There are over two million people in the UK who have been diagnosed as diabetic. Because of modern diet, lifestyle and the way populations are changing diabetes has become one of the UK’s fastest growing diseases – the number of diabetics is likely to double over the next five years (it is already estimated that there are about one million undiagnosed diabetics in the UK).

The majority of people with diabetes have Type 2 diabetes, which usually occurs in people over the age of 40. The older a person is, the greater their risk of developing Type 2 diabetes.

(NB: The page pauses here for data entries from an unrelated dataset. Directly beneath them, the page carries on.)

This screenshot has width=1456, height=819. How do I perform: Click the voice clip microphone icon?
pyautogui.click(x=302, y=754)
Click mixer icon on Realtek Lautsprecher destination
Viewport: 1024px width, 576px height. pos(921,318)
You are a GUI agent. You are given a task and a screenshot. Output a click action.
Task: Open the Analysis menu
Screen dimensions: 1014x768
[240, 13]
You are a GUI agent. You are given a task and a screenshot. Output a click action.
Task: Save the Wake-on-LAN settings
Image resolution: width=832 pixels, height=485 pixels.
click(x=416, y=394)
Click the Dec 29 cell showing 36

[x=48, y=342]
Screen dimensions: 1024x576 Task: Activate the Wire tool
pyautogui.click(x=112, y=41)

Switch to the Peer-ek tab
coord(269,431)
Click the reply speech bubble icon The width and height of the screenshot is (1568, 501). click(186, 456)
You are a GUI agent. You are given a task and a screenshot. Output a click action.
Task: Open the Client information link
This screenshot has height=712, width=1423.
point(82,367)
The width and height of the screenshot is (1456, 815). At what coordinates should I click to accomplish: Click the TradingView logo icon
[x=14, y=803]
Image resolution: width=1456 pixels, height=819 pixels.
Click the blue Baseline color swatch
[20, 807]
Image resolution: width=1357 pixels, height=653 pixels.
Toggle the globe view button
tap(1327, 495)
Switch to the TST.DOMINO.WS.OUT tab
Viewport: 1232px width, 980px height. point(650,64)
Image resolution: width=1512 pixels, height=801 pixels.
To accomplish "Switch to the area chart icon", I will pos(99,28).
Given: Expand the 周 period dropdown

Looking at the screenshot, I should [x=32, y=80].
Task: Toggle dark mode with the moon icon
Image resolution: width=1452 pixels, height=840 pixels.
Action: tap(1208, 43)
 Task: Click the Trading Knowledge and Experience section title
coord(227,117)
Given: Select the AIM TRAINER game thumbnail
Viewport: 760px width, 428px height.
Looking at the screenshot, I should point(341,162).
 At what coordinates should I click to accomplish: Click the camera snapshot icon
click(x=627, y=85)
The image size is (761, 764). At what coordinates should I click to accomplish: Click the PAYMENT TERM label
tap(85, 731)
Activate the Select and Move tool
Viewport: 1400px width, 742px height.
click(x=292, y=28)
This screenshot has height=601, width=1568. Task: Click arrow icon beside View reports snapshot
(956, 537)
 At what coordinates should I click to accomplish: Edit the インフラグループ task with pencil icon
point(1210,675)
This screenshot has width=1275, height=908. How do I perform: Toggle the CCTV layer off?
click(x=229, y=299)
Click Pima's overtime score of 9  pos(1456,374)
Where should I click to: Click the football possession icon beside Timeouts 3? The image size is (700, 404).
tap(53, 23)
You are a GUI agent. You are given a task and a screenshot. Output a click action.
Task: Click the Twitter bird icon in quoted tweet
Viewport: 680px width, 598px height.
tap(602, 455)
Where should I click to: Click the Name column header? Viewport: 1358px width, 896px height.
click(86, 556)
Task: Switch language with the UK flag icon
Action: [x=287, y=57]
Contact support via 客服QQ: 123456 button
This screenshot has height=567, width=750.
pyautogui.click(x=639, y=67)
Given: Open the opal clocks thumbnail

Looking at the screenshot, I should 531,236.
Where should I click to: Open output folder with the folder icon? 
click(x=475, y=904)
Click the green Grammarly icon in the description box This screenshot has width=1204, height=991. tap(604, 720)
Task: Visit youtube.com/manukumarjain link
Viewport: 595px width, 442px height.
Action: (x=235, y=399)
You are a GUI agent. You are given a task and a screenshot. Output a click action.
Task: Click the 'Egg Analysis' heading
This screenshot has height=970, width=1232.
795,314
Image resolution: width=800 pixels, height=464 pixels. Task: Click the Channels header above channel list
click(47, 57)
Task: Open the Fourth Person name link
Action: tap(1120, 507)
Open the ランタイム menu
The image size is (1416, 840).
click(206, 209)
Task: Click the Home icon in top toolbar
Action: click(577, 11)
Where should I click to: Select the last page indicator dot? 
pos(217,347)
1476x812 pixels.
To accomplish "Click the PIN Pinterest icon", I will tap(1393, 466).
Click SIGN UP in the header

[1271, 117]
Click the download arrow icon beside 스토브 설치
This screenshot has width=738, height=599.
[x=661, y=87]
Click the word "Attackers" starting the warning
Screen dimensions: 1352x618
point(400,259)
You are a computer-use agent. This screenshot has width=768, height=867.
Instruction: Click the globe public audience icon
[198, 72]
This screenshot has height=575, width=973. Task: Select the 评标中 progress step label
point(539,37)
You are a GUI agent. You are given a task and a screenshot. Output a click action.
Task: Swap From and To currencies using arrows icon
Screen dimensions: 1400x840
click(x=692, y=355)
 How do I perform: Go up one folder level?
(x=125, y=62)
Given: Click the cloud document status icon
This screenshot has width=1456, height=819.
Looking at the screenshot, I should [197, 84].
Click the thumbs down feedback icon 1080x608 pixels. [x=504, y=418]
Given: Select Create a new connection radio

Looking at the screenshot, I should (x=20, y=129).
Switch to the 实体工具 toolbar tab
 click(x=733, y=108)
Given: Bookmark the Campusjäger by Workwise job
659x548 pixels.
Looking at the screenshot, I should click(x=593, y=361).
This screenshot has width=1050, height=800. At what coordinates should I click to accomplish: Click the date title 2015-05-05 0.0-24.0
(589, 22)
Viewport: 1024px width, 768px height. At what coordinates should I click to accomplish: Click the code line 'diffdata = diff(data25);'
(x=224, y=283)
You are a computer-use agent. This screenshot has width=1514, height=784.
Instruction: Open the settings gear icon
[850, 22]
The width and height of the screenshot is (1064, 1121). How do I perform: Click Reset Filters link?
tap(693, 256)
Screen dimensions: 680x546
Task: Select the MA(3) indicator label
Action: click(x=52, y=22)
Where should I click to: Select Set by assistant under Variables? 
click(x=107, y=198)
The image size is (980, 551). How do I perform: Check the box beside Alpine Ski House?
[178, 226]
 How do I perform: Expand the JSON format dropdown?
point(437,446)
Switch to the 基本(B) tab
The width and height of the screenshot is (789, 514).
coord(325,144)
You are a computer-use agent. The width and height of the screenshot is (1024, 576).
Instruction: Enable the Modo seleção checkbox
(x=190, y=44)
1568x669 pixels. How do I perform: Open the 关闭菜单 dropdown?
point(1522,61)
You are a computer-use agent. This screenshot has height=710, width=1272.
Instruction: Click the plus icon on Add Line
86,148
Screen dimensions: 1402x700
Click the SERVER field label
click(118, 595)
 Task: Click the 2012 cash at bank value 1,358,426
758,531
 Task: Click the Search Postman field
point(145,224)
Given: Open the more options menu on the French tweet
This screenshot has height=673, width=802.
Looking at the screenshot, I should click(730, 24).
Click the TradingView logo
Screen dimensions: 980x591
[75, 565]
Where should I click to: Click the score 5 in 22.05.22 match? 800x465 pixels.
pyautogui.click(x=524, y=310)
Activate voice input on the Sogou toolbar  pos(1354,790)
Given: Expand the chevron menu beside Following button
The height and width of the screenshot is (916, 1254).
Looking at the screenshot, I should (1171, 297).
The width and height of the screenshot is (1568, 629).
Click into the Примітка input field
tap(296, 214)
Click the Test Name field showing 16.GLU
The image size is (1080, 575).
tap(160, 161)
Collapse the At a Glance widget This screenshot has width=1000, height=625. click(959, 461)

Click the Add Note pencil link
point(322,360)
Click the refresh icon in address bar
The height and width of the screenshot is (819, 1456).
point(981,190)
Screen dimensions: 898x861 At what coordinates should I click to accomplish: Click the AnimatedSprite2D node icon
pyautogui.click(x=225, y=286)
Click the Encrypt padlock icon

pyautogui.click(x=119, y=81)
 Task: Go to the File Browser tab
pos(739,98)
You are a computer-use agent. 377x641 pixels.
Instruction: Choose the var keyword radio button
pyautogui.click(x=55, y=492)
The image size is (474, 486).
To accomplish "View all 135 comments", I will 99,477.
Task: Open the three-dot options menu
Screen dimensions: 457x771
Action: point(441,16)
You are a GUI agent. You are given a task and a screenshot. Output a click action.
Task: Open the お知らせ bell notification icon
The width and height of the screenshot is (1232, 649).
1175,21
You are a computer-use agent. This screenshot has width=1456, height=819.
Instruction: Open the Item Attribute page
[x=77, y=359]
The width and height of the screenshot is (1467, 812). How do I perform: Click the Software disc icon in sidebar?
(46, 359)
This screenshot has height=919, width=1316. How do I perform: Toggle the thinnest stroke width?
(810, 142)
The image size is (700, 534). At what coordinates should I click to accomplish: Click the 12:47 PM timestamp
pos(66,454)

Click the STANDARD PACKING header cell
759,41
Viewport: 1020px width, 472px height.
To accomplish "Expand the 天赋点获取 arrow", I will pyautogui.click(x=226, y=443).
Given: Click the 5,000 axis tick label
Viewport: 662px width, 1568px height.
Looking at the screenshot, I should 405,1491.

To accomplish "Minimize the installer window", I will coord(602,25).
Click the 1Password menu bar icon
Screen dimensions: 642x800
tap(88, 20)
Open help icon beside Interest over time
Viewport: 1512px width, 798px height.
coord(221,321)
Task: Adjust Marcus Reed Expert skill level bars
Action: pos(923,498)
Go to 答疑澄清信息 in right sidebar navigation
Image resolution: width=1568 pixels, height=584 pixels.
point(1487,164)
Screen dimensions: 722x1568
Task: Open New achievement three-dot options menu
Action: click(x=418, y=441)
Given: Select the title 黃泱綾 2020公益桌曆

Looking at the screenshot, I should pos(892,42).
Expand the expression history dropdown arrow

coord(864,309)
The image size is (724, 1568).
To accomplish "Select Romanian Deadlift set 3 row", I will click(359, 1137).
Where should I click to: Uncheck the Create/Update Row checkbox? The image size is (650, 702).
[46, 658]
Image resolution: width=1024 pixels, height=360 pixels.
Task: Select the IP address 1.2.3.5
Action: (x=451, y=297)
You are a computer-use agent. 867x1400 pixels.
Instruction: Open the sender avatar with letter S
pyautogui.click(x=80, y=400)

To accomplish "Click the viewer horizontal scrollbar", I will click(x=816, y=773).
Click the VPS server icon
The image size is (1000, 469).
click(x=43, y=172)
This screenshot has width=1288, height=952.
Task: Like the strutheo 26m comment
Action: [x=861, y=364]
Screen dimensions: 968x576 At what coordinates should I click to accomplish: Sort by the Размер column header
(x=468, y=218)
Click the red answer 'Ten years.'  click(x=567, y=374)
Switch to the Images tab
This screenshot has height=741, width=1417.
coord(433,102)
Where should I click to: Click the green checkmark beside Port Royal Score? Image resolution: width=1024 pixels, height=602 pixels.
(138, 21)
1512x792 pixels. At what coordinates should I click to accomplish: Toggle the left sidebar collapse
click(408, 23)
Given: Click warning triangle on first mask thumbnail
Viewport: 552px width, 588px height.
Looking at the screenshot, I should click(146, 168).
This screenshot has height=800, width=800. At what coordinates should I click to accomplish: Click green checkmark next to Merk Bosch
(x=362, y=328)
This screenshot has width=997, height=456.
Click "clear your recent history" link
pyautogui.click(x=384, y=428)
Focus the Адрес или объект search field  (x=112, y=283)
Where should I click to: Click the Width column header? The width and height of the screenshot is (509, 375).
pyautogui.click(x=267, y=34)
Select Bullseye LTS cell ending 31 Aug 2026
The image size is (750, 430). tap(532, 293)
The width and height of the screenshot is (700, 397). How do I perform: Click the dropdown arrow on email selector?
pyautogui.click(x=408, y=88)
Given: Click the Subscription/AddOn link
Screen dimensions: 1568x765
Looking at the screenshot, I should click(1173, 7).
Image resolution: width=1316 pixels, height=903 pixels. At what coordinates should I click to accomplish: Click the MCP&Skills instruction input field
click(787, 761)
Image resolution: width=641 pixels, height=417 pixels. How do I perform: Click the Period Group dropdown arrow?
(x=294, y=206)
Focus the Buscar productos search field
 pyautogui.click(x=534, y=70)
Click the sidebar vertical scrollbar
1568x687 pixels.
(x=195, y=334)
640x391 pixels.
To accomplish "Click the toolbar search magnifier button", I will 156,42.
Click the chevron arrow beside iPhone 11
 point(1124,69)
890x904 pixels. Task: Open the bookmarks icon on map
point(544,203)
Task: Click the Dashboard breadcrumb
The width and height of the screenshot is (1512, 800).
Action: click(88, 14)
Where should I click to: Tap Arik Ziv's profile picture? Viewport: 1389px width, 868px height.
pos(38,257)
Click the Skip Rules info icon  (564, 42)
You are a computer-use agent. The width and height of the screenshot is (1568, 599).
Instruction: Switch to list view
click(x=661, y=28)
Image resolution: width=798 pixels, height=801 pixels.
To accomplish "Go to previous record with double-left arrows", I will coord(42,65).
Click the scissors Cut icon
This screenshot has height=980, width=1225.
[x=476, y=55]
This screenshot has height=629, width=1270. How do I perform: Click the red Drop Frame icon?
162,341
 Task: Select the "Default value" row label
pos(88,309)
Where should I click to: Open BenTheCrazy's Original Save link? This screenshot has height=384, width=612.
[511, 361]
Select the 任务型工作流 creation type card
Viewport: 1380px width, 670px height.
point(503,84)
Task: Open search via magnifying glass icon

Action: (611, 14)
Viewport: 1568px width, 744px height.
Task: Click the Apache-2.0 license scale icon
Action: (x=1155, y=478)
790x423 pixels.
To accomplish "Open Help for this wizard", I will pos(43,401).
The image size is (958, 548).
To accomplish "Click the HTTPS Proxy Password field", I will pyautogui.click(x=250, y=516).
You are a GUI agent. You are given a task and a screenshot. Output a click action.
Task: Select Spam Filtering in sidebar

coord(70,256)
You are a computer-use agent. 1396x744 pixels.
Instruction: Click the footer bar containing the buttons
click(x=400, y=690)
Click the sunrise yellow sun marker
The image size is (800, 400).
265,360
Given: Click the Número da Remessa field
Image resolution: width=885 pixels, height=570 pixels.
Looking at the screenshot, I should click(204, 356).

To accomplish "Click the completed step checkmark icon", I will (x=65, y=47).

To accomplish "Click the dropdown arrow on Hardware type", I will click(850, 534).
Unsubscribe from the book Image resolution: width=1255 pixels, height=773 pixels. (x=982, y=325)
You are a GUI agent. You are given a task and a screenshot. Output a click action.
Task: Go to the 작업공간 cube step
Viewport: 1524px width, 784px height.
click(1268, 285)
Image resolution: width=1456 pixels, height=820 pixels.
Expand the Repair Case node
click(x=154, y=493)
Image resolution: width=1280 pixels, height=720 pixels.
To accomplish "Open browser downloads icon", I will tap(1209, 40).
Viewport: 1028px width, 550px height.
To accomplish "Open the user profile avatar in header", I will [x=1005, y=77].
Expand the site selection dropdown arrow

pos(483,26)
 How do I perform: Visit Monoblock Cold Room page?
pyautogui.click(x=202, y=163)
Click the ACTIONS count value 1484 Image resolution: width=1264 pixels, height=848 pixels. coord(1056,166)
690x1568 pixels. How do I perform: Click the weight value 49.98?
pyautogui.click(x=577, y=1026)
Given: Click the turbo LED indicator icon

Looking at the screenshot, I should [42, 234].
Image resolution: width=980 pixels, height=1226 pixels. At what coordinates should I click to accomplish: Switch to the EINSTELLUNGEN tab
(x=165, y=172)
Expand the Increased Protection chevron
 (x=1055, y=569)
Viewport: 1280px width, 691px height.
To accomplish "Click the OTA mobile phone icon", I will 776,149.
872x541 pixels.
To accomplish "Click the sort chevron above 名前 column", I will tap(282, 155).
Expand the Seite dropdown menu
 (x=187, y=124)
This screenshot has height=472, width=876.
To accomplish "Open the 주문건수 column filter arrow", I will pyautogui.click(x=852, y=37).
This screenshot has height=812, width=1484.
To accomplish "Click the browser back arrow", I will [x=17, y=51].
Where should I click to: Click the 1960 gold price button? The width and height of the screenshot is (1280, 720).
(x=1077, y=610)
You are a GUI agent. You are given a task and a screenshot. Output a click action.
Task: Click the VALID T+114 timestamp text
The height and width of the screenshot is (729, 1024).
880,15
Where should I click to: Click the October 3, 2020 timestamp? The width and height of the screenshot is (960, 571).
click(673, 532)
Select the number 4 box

Due to a complex range of factors including genetics, cultural and lifestyle differences, people from a black or minority ethnic group are at increased risk over the age of 25 and are four to five times more likely to develop Type 2 diabetes than people from white ethnic groups.

The longer diagnosis is delayed, the more chance there is that people with diabetes will go on to develop serious and life-threatening complications – kidney failure, blindness, lower limb amputation and increased risk of coronary artery disease and stroke are all potential results from undiagnosed, and therefore untreated, diabetes. Once diagnosed, diabetes is a manageable condition, and diabetics who manage their condition are better able to lead full, healthy lives.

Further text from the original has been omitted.